SO amazing: The new cutting-edge method for measuring clumping in sulphate
Interview with professor Yuichiro Ueno
Goldschmidt conference is a fantastic place to meet new scientists and colleagues in your field. Here, I had an opportunity to talk to professor Yuichiro Ueno, who recently gave a talk on “A New Method for Measuring 34S-18O Clumping of Sulfate.”
Yuichiro Ueno is a professor in biogeochemistry at the Earth-Life Science Institute (ELSI) in the Tokyo Institute of Technology, specifically working on refining our understanding of the sulfur (S) cycle through deep time. He has been developing a sophisticated and cutting-edge method for measuring 34S-18O clumping in sulfate as SO2F2+. I sat down with him on Tuesday to ask a few questions about his new methodological development.
So what is the application of clumped sulfate isotopes?
“Typically, the clumpiness of the clumped isotopes are correlated to temperature. We suspect that we can potentially distinguish three depositional environments using this technique, namely 1) atmospheric signals at a lower temperature, 2) volcanic gasses at a higher temperature, and the most important one, 3) continental weathering at room temperature. Thus, we believe that clumped isotopes can be useful tracers for three sources, from three different temperatures. That was the original idea. We also have students currently working on the incubation experiments of sulfate-reducing bacteria, and trying to test if the microbes can change the cap delta (clumped) values. Another application we are working on is to measure the different ages of sulfate minerals to evaluate the secular variations through time.”
What is the minimum amount of samples required to do these analyses?
“Around 10 mg or so.”
What samples are you most interested in getting your hands on?
“So far we only measured in modern seawater sulfate and Archean barites, as measuring clumped sulfate is quite time-consuming; around 1 to 2 days. We would like to get hold of as many samples as possible as our ultimate goal is to track the isotopic evolution of clumped sulfate through time.”
Are you working on reducing the measurement time?
“We have made much effort to reduce the measurement time, but it comes with a trade-off. Faster the measurement, lower the precision, and vice versa.
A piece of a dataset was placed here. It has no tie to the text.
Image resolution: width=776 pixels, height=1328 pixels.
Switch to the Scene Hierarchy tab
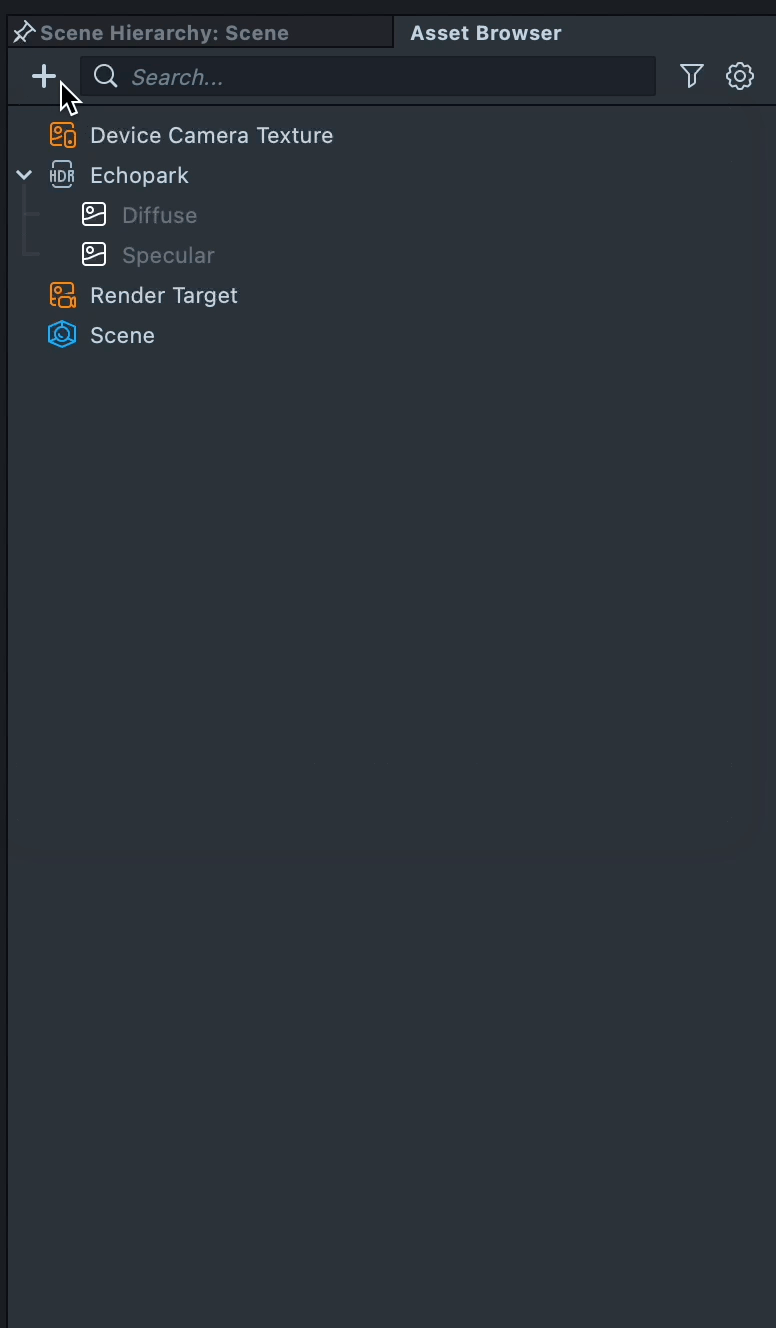click(x=164, y=33)
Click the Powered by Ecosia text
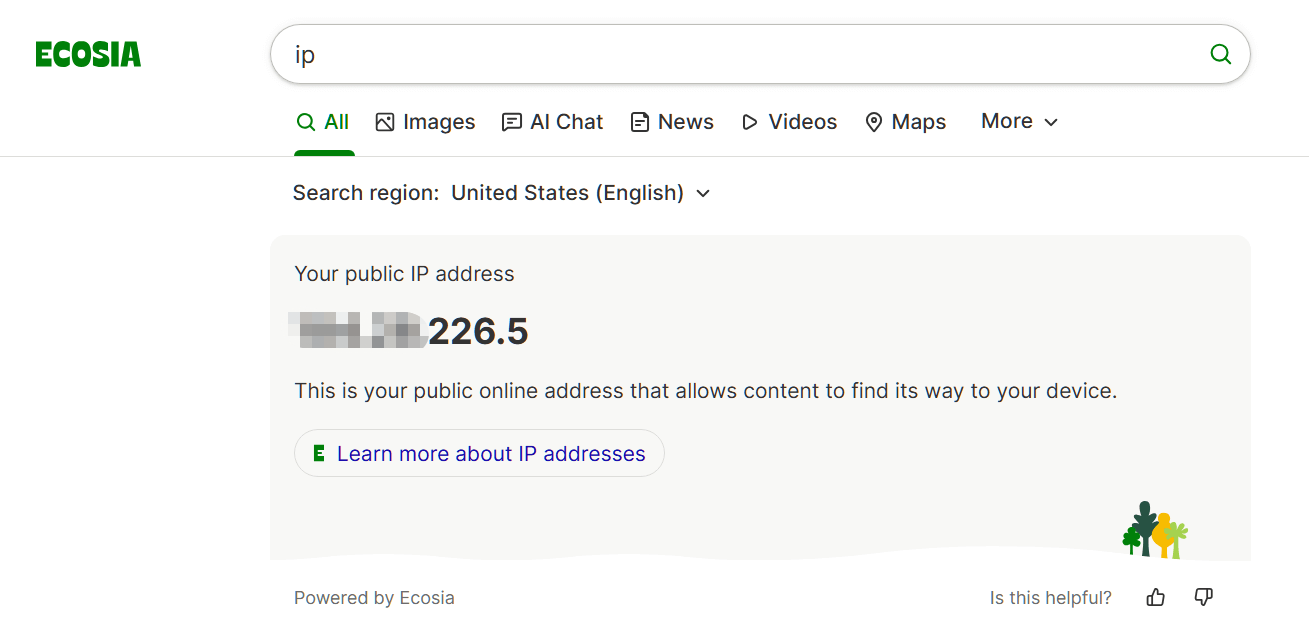Screen dimensions: 1309x625 tap(374, 598)
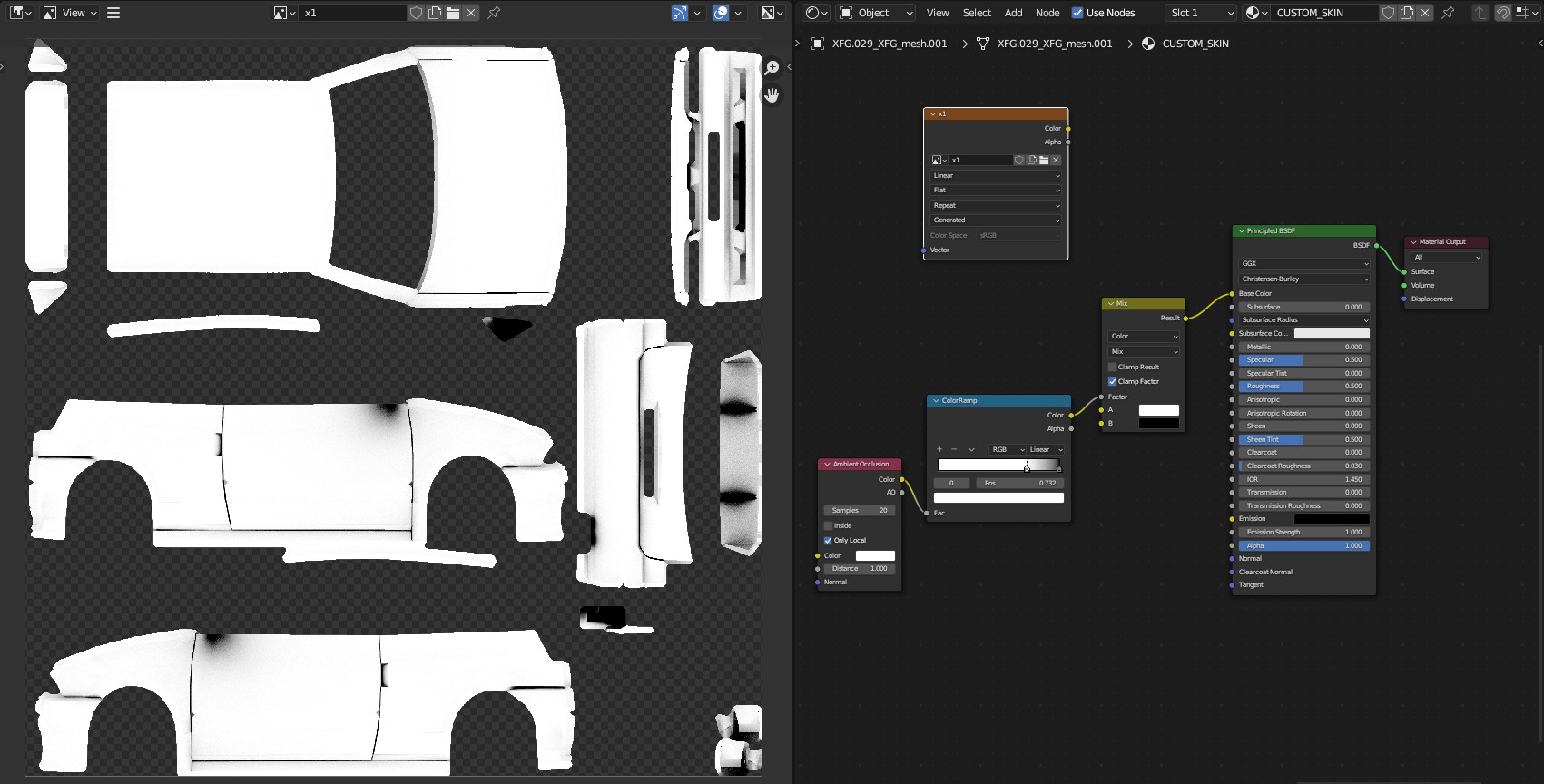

As we need to measure the gas over and over again to statistically reduce the analytical uncertainties, it takes a minimum of 1 to 2 days per sample.”
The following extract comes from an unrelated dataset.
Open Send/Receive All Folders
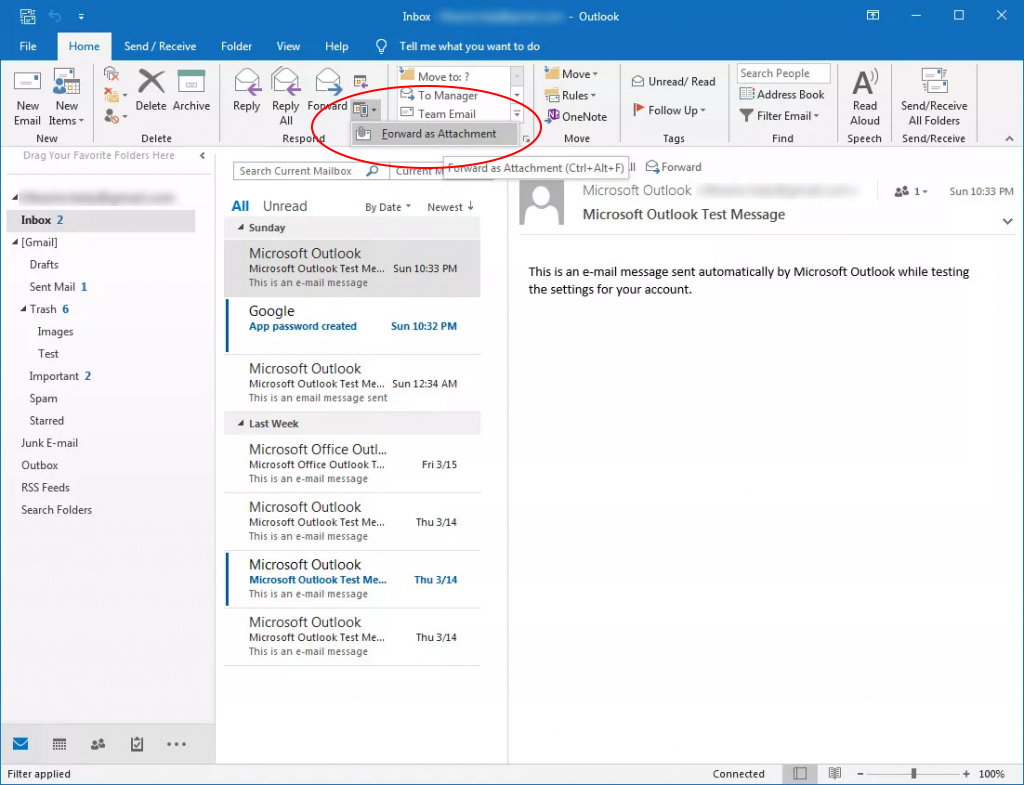1024x785 pixels. 934,96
Did you collaborate with people at Thermo Scientific to make these measurements happen?
“Yes, I love working with people at Thermo Scientific! Especially, Nina Albrecht, she has been a fantastic help!”
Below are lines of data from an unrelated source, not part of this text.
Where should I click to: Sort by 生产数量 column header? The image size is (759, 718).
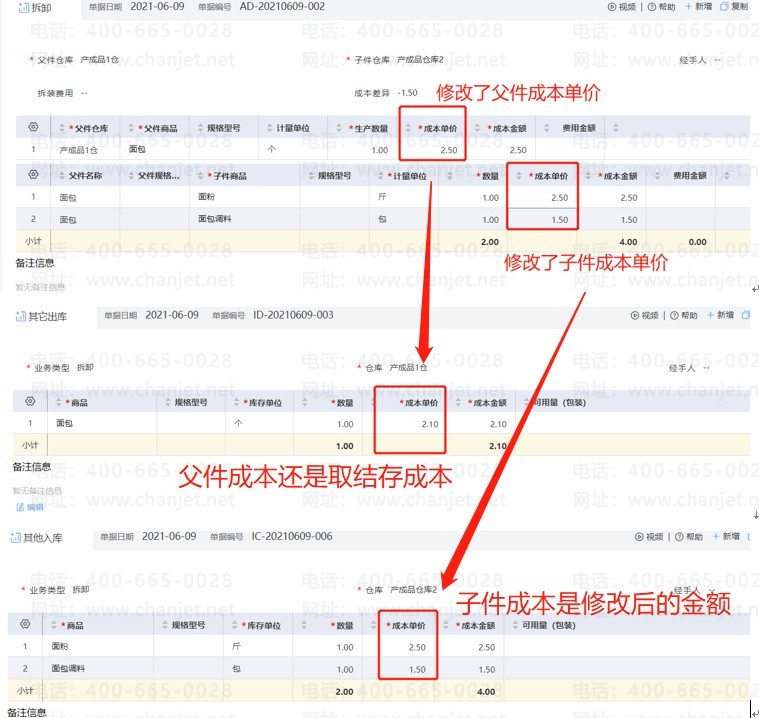(x=365, y=128)
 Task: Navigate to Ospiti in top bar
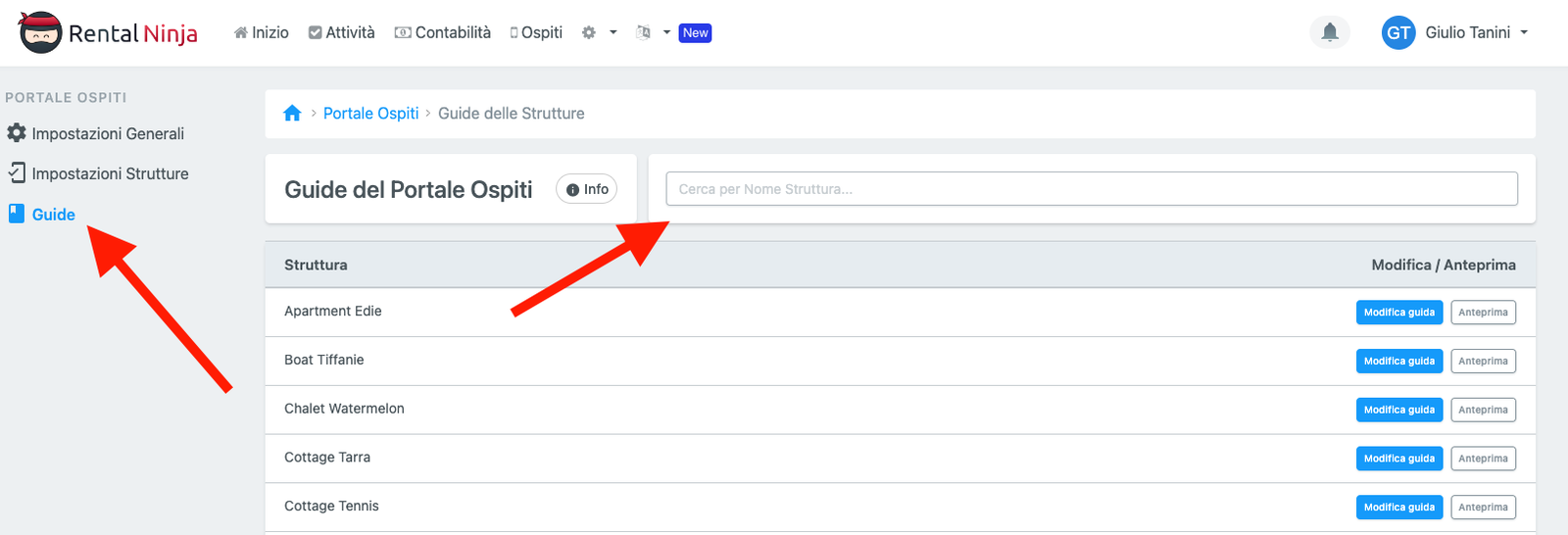pyautogui.click(x=536, y=32)
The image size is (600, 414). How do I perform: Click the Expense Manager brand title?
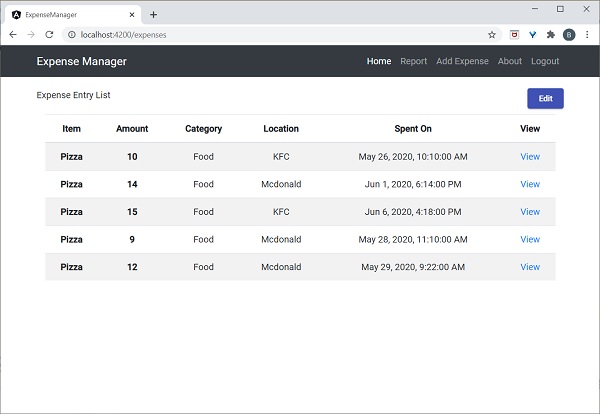click(82, 61)
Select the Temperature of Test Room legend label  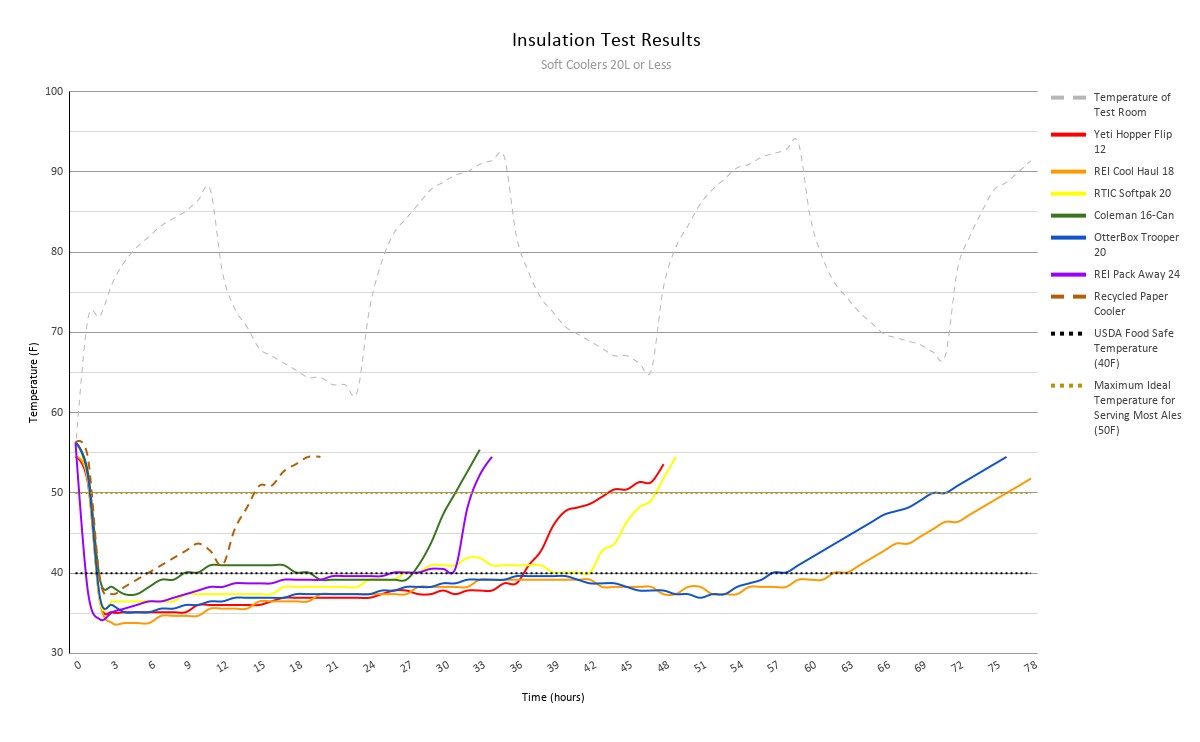tap(1132, 105)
How long did it take you and your team to develop this method? Also, tell us how you got here.
“The original idea came 5 years ago. Initially, I wanted to measure multiple S isotopes directly from sulfates. We tried to measure SF6+ by directly converting sulfate, but we never succeeded in this endeavor. We tried changing the temperature conditions and use different catalysts, but in the end, we ended up mainly converting our sulfates to SO2F2+. This is one of the many reasons why we started measuring clumped sulfate.”
Did you run into problems with interferences while measuring clumped sulfate?
“ Not for now. We can separate the mass difference by [Thermo’s] ULTRA, a high precision mass spectrometer. We measure the SO2F2+ ion, for the minor sulfate isotope which will not interfere with the major ions such asSO2F+.”